Ryan Garcia, Teofimo Lopez are here to lead boxing's new generation

Something changed in boxing, fairly dramatically, when Ryan Garcia caught Luke Campbell with a perfectly placed liver shot on Saturday in Dallas.

Garcia won the interim WBC lightweight championship in the process, but this sport already has too many title-holders, so the significance of his victory has little to do with the fact he’s probably the 436th active boxer who can call himself a world champion.

The significance of Garcia’s win, like Teofimo Lopez’s victory over Vasiliy Lomachenko in their IBF-WBA-WBO title fight in October, is that they see themselves as the leaders of a new generation of fighters who aren’t beholden to the mores of boxing’s ignominious past.

They are in one of the sport’s hottest divisions, and they’re eager to take on the biggest challenges.

Simply put, they want to fight the type of fights that get the general public excited.

For both of them, those fights exist. At this point, Lopez is clearly the cream of the lightweight crop, but Gervonta Davis and Devin Haney are also factors in this class. Each would make a good opponent for Garcia and Lopez.

Haney was in Dallas watching Garcia, and the fans who attended began to chant for a Garcia-Haney fight when Garcia asked them who they wanted to see him fight next.

So great, go with that fight and let Lopez and Davis fight each other. Both would be remarkable fights.

Garcia and Haney are both extraordinarily fast-handed and physically gifted. Lopez and Davis are both extremely heavy-handed.

The winners would be exponentially bigger than they are now as a result, and would make for a massive unification bout.

Imagine, for a second, how big Lopez would be if, for the sake of argument, he were to defeat Davis. At that point, he’d be coming off back-to-back victories over Lomachenko and Davis and would remain undefeated with three of the four belts. And he’d still only be 23 years old.

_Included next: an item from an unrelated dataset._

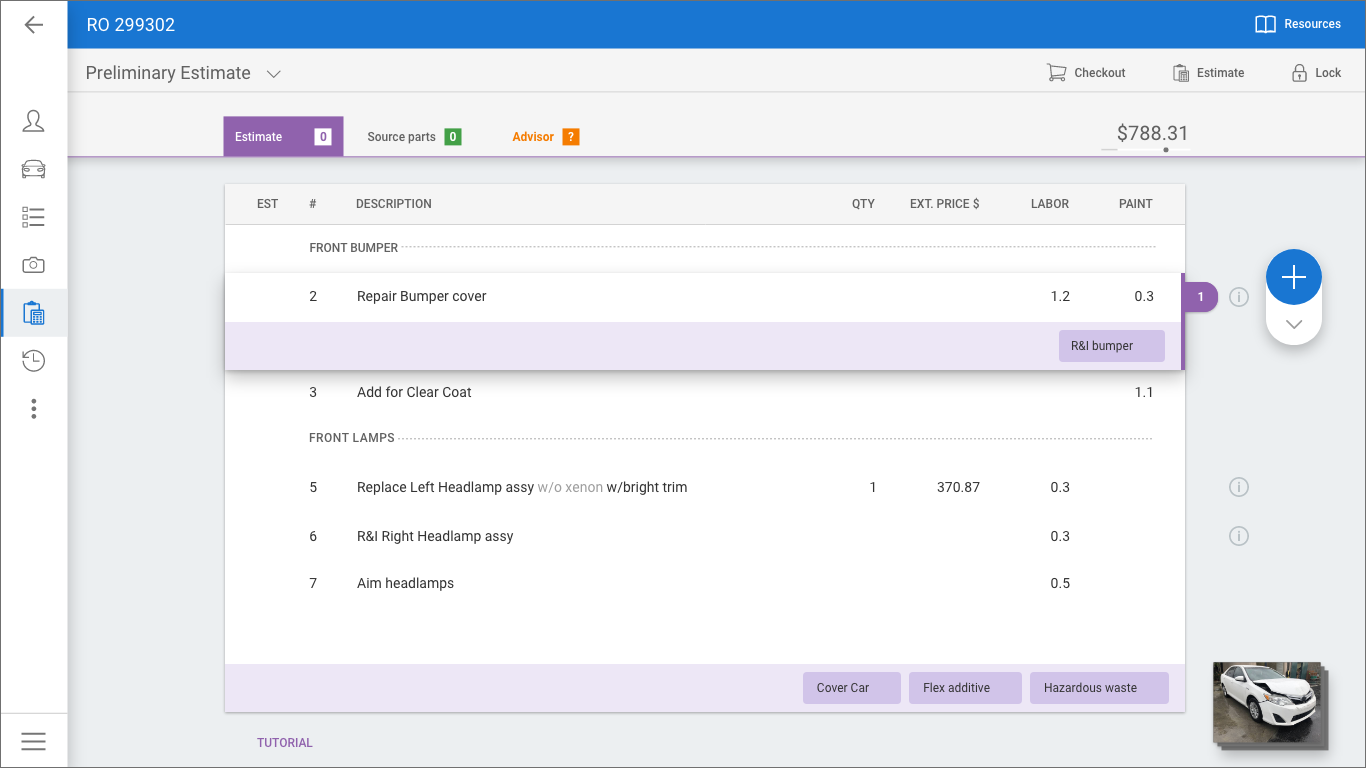Open the checklist icon in sidebar
The width and height of the screenshot is (1366, 768).
click(x=34, y=217)
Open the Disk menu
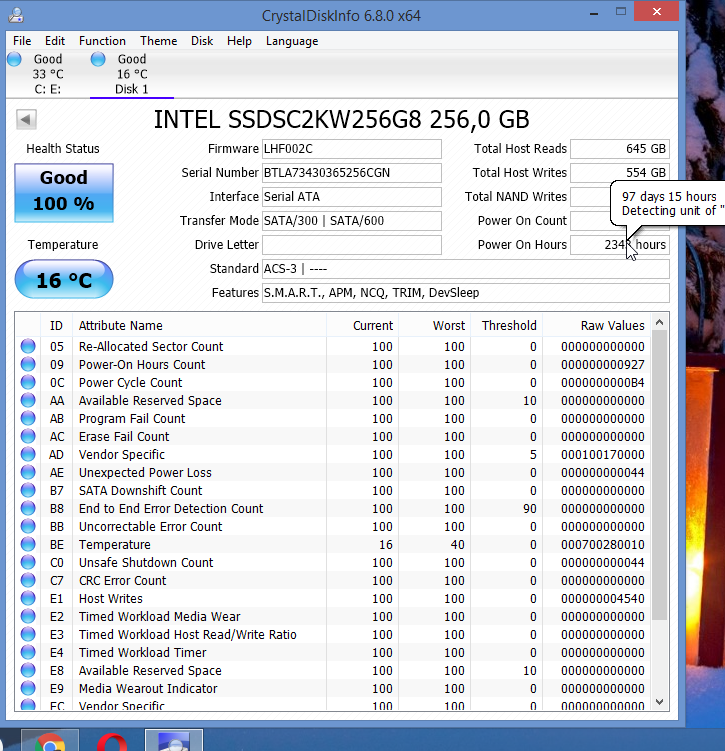The image size is (725, 751). 202,41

DALLAS, TEXAS - JANUARY 02: Ryan Garcia celebrates with Saul Canelo Alvarez after his victory against Luke Campbell at American Airlines Center on January 02, 2021 in Dallas, Texas. (Photo by Tom Hogan/Golden Boy Promotions via Getty Images)
Ryan Garcia celebrates with Saul "Canelo" Alvarez after his victory against Luke Campbell at American Airlines Center on January 02, 2021 in Dallas, Texas. (Photo by Tom Hogan/Golden Boy Promotions via Getty Images)

Until now, Garcia has been known more for his massive social media following than for his boxing skills, though he clearly proved any doubters wrong when he dismantled Luke Campbell, a 2012 Olympic gold medalist, on Saturday. Garcia was decked in the second, but that happens when a fighter is offensive and fighting to win, as Garcia was doing. But he won every other round and showed his mettle by the way he responded.

Anyone who rips him for getting dropped doesn’t understand the sport or its history. It seemed like in his early days as welterweight champion, Felix Trinidad was dropped each time and didn’t get rolling until he pulled himself off of the canvas. In 1963, Muhammad Ali, then known as Cassius Clay, was dropped by Henry Cooper.

It’s part of the sport. It’s how one reacts to being dropped, and Garcia reacted flawlessly.

If Garcia were able to defeat Haney, a fight with Lopez would be one of the biggest of the year.

Beyond what they will do for their own careers, they have the great potential to impact the way their peers behave, and that’s what is exciting about this.

Yes, fighters deserve to be paid; this is a brutal business. And nobody is asking them, to borrow an old Floyd Mayweather term, to fight for slave wages.

But the boxers have the power to crash all the political boundaries down that prevent great fights from being made. If welterweight champions Terence Crawford and Errol Spence Jr. demanded today that their promoters match them next, it would happen pronto.

Garcia and Lopez have both insisted they’re not going to let things like which television network a potential opponent is affiliated with prevent a quality fight from occurring.

And if you look at some of the most significant fighters in history, look at the opposition they faced. They all faced scores of champions and future Hall of Famers.

Ali, for instance, was 11-3 against men who wound up in the International Boxing Hall of Fame.

Those kinds of fights — champion versus champion and future Hall of Famer versus future Hall of Famer —are the type that invigorate the sport and force people to take notice.

And when they do, they see the other good things happening in the sport.

There is a lot of elite young talent in boxing now. Guys like Teofimo Lopez and Ryan Garcia can have a huge impact on making the public at large far more aware of that young talent than they are now.

They need to translate their words into action. so gentlemen, the stage is yours. The clock is ticking.